DSMolgenisArmadillo

Build Status CRAN status codecov

A DSI implementation for the MOLGENIS Armadillo DataSHIELD Service.

Overview

You can use DSMolgenisArmadillo to analyse data shared in MOLGENIS Armadillo servers using DataSHIELD. DataSHIELD allows execution of a subset of analysis methods available in R. Methods such as:

ds.mean() ds.glm() ds.lmerSLMA()

For more detailed documentation check: https://cran.datashield.org/.

Installation

You can install the released version of DSMolgenisArmadillo from CRAN with:

install.packages("DSI")
install.packages("DSMolgenisArmadillo")

Make sure you install the DataSHIELD client (dsBaseClient) to perform the actual analysis. This needs to be a client which is version 6.0.0 or higher.

# install the DataSHIELD client
install.packages("dsBaseClient", repos = c("http://cran.datashield.org", "https://cloud.r-project.org/"), dependencies = TRUE)

Usage

To use the DataSHIELD Armadillo client and perform analysis in DataSHIELD there a few basic steps you need to take.

Get a token from the ID server

# Load the necessary packages.
library(dsBaseClient)
#> Loading required package: DSI
#> Loading required package: progress
#> Loading required package: R6
library(DSMolgenisArmadillo)
#> Loading required package: MolgenisAuth

# specify server url
armadillo_url <- "https://armadillo.dev.molgenis.org"

# get token from central authentication server
token <- armadillo.get_token(armadillo_url)

Build the login frame

You need to specify the project, the folder and the table name(s) you want to access.

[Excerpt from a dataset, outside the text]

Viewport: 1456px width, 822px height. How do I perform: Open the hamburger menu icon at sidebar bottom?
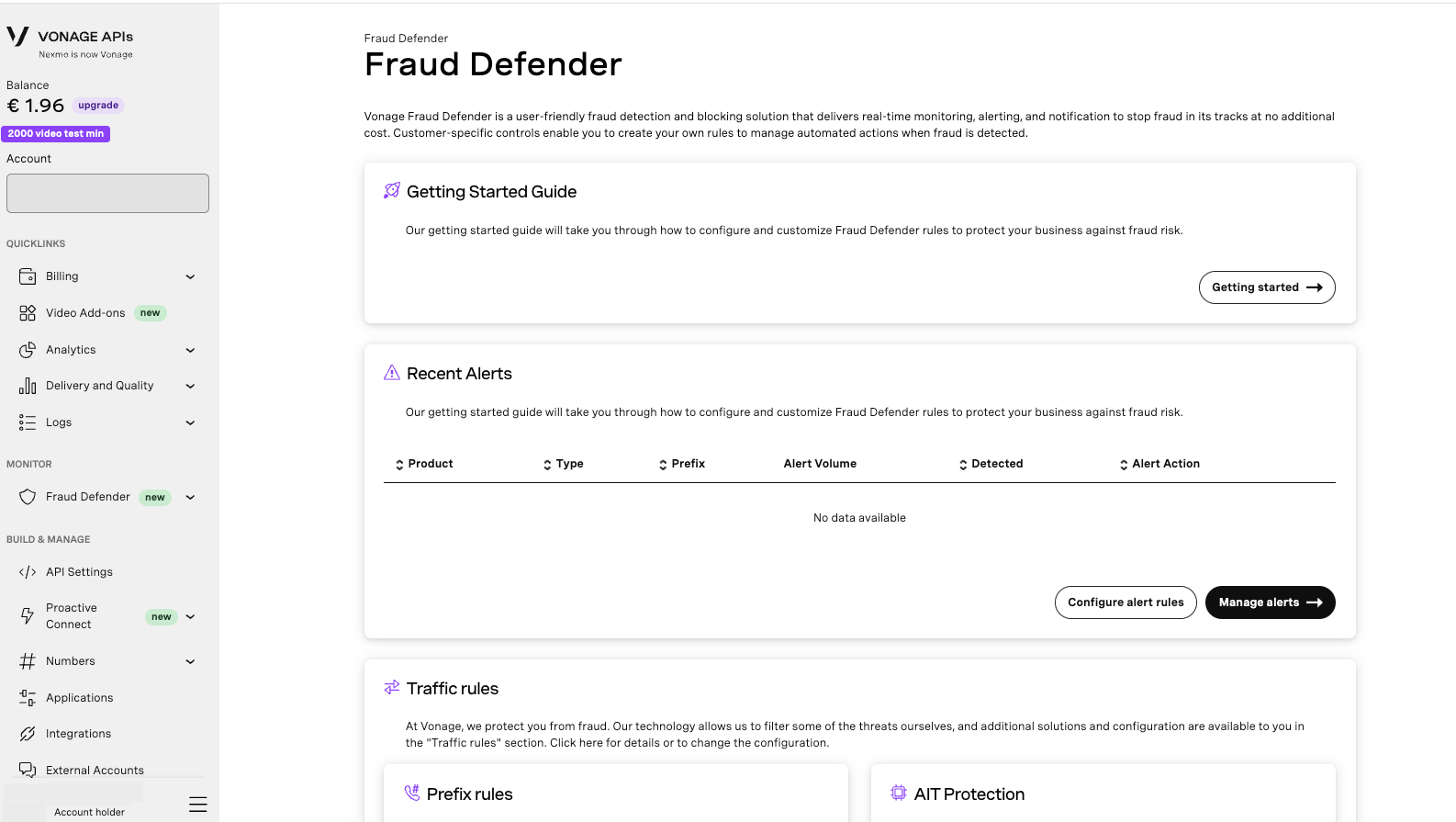pyautogui.click(x=197, y=805)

# build the login dataframe
builder <- DSI::newDSLoginBuilder()
builder$append(server = "armadillo",
               url = armadillo_url,
               token = token,
               table = "gecko/2_1-core-1_0/nonrep",
               driver = "ArmadilloDriver")

# create loginframe
logindata <- builder$build()

Login and assign the data

Assigning the data means that you will assign the data to a symbol in the analysis environment.

# login into server
conns <- datashield.login(logins = logindata, symbol = "core_nonrep", variables = c("coh_country"), assign = TRUE)
#> 
#> Logging into the collaborating servers
#> 
#> Assigning table data...

Perform an analysis

DataSHIELD has a range of methods you can use to perform analysis. Check: the dsBaseClient documentation to see which methods are available.

# calculate the mean
ds.mean("core_nonrep$coh_country", datasources = conns)
#> $Mean.by.Study
#>           EstimatedMean Nmissing Nvalid Ntotal
#> armadillo       431.105        0   1000   1000
#> 
#> $Nstudies
#> [1] 1
#> 
#> $ValidityMessage
#>           ValidityMessage 
#> armadillo "VALID ANALYSIS"

# create a histogram
ds.histogram(x = "core_nonrep$coh_country", datasources = conns)
#> Warning: armadillo: 0 invalid cells

#> $breaks
#>  [1]  35.24049 117.79616 200.35183 282.90750 365.46318 448.01885 530.57452
#>  [8] 613.13019 695.68587 778.24154 860.79721
#> 
#> $counts
#>  [1] 106 108  88 114 104 100 114 105 107  54
#> 
#> $density
#>  [1] 0.0012839820 0.0013082081 0.0010659473 0.0013808863 0.0012597560
#>  [6] 0.0012113038 0.0013808863 0.0012718690 0.0012960951 0.0006541041
#> 
#> $mids
#>  [1]  76.51832 159.07399 241.62967 324.18534 406.74101 489.29668 571.85236
#>  [8] 654.40803 736.96370 819.51938
#> 
#> $xname
#> [1] "xvect"
#> 
#> $equidist
#> [1] TRUE
#> 
#> attr(,"class")
#> [1] "histogram"

Documentation

Check the package documentation for details.